Pero como su cuadriculada cabeza de dictador le aconseja la violencia, y no admite todo eso que tanto preocupa a los demócratas, y su orgullo es incapaz de asimilar que la Casa Blanca no es de su propiedad, sino del pueblo americano, nos preguntamos con inquietud qué es lo que sucederá en estos cuatro años de mandato que nos esperan. No es difícil adivinar que seguirá en sus trece. Ojalá me equivoque.
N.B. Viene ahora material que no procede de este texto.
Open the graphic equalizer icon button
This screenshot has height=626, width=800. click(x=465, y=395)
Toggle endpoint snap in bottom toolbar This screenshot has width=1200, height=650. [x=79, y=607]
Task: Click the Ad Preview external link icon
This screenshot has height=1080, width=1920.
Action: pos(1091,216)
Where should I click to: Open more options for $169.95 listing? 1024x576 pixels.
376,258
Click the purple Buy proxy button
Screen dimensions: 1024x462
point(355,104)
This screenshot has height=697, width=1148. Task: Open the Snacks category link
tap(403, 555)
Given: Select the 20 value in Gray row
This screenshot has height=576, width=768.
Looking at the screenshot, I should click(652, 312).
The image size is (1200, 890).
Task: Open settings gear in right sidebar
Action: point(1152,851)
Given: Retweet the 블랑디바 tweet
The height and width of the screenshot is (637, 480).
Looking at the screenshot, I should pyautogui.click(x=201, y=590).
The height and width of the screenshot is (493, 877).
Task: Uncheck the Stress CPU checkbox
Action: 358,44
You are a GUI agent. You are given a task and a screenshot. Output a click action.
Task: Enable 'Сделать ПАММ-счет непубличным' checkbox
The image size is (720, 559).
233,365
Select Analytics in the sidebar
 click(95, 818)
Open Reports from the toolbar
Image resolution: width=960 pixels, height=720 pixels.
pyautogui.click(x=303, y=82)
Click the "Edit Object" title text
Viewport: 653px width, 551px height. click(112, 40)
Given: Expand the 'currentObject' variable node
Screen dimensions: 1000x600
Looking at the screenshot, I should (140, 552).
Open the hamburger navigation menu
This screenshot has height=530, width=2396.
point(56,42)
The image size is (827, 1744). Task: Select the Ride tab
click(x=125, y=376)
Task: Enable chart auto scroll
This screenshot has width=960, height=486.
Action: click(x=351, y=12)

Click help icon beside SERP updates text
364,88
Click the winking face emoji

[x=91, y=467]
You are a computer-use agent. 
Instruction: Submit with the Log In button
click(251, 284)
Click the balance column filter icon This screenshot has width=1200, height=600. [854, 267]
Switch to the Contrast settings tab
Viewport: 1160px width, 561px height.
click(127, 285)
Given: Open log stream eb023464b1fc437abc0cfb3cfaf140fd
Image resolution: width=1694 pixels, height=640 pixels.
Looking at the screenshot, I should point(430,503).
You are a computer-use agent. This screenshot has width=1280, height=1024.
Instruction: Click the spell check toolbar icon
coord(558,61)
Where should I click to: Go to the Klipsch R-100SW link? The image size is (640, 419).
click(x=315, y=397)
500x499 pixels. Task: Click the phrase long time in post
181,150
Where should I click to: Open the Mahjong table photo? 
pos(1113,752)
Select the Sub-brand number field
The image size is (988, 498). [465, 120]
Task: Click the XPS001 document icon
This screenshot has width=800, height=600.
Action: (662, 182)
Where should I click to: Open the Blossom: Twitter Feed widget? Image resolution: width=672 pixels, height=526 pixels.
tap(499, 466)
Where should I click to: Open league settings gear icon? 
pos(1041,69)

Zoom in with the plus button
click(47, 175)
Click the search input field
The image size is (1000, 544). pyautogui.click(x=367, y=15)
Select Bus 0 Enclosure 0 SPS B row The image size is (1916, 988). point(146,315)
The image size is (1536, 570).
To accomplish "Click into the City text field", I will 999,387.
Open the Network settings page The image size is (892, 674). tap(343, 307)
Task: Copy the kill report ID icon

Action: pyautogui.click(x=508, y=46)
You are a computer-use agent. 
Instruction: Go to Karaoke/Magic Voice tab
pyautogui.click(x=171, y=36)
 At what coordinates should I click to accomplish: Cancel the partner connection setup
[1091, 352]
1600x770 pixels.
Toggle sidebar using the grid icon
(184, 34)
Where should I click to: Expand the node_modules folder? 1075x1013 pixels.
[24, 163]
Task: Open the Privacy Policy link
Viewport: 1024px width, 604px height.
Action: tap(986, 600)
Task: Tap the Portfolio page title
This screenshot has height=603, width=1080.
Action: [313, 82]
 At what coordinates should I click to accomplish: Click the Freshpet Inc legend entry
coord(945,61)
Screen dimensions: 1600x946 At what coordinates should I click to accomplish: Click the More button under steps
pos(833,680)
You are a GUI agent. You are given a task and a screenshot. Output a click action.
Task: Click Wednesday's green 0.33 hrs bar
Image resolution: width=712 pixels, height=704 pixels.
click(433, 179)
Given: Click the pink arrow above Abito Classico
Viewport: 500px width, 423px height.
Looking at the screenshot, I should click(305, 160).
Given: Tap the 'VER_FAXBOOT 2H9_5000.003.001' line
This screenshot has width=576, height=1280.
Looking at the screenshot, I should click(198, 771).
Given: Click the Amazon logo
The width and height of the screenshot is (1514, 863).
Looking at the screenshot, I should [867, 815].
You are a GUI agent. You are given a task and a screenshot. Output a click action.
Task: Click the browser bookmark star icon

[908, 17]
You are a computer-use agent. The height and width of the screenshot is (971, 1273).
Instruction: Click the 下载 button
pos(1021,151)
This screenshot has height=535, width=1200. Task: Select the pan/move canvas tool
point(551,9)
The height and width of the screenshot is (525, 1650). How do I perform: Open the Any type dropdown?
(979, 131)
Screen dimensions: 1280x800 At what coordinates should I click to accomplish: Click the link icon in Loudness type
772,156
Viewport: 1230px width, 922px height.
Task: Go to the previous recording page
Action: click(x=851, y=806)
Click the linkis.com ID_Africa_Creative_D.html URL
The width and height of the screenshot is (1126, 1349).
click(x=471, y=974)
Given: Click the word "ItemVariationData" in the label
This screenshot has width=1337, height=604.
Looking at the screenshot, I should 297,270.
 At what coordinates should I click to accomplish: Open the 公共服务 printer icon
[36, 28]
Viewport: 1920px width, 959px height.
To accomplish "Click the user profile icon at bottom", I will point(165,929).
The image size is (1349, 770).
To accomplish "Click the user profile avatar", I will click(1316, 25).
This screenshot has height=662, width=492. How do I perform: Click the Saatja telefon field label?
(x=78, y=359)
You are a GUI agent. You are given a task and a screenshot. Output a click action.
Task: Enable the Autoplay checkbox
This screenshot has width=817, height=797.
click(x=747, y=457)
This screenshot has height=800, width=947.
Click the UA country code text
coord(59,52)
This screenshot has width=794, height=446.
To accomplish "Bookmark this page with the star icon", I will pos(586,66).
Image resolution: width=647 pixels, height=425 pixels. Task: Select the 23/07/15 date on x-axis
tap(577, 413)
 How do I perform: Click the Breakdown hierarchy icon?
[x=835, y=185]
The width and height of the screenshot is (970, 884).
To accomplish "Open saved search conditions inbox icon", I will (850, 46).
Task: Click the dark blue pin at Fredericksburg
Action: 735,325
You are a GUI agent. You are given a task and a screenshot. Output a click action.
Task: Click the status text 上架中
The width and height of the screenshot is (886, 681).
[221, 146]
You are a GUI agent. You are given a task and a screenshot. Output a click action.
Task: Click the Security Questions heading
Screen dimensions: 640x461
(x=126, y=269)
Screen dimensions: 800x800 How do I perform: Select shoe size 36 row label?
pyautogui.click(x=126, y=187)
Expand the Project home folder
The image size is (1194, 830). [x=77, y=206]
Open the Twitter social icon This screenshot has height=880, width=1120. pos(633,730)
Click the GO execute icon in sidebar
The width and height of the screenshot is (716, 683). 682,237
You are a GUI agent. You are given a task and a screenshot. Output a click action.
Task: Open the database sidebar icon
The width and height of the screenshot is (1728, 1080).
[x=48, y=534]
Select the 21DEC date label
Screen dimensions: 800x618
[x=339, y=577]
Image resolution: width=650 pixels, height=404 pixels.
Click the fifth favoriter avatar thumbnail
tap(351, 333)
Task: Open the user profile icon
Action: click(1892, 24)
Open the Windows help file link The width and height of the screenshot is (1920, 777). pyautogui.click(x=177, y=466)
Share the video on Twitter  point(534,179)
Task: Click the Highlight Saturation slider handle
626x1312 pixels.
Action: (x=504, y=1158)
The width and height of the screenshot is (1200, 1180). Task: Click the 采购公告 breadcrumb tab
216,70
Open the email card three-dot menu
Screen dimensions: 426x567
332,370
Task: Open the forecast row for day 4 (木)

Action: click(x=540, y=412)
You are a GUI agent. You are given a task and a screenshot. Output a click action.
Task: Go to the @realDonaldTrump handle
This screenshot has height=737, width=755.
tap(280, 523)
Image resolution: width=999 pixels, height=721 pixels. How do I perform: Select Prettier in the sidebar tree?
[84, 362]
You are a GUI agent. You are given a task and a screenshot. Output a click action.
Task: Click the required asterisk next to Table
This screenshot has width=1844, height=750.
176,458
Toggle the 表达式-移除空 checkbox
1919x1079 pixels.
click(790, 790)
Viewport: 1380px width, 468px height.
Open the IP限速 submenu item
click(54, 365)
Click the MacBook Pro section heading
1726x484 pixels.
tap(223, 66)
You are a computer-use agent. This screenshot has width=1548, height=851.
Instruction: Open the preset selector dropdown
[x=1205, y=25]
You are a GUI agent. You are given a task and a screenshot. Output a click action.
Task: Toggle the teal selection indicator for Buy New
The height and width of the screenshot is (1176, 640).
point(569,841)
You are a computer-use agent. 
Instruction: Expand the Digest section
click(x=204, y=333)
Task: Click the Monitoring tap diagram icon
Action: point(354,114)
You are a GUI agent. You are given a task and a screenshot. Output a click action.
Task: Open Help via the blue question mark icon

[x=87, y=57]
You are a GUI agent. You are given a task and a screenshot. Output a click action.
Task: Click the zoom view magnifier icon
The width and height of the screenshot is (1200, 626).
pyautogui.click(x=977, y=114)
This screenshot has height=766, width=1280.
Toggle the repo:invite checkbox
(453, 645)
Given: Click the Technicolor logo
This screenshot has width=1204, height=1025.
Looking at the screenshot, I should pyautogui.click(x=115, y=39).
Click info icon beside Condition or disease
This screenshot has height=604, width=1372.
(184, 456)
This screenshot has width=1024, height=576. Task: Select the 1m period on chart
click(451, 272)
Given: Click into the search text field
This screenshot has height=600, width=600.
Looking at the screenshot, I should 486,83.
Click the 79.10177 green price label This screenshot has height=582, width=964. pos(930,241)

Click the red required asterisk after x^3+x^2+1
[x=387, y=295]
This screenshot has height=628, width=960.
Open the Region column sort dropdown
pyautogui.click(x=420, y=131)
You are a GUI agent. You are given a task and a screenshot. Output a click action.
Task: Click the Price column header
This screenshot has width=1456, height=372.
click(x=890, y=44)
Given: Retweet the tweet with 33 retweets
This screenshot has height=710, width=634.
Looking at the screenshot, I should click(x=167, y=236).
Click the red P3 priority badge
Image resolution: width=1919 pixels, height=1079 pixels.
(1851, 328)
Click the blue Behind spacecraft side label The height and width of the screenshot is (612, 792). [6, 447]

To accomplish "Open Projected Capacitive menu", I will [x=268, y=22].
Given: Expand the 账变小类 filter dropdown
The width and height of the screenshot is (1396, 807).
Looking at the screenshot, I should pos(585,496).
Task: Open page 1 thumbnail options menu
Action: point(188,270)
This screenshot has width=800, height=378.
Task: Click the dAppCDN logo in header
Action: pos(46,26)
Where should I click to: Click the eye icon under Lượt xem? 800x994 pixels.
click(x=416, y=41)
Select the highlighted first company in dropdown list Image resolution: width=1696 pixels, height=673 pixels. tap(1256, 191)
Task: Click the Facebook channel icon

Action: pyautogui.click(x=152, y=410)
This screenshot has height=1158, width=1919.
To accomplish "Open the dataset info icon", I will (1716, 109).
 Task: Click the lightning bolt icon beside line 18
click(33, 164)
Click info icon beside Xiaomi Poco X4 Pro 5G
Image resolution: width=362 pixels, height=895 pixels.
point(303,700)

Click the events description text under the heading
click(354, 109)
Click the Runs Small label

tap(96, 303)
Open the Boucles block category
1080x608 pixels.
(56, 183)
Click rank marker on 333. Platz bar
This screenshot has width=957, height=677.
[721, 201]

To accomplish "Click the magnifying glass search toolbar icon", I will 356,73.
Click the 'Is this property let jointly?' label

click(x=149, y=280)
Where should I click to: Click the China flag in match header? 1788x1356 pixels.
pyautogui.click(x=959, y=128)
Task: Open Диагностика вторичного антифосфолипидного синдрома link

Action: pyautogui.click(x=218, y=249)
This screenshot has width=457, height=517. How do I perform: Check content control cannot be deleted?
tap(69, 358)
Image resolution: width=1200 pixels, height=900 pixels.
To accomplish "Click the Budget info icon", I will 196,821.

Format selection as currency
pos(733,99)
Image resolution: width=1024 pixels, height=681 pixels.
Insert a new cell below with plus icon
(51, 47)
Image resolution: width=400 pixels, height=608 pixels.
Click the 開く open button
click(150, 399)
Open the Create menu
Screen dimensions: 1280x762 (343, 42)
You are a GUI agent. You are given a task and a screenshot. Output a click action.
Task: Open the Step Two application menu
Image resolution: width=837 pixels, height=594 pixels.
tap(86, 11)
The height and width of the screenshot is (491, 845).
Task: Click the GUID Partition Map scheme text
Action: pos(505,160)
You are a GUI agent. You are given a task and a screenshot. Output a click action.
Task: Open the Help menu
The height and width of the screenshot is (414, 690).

Pero estoy seguro de que hará todo lo posible para llevar a cabo su polémico y disparatado proyecto político y de que saldrá aún más engrandecido y poderoso tras enfrentarse a la Justicia, de la que se librará gracias a las hábiles artimañas de las que se vale y se ha sabido valer para volver a ser de nuevo el presidente electo de los Estados Unidos.
Que Dios salve al pueblo americano, que le ayude a soportar a tan grotesco y caprichoso personaje, porque sobrellevar diariamente su paranoia requiere grandes dosis de paciencia, y está claro que la paciencia no es infinita.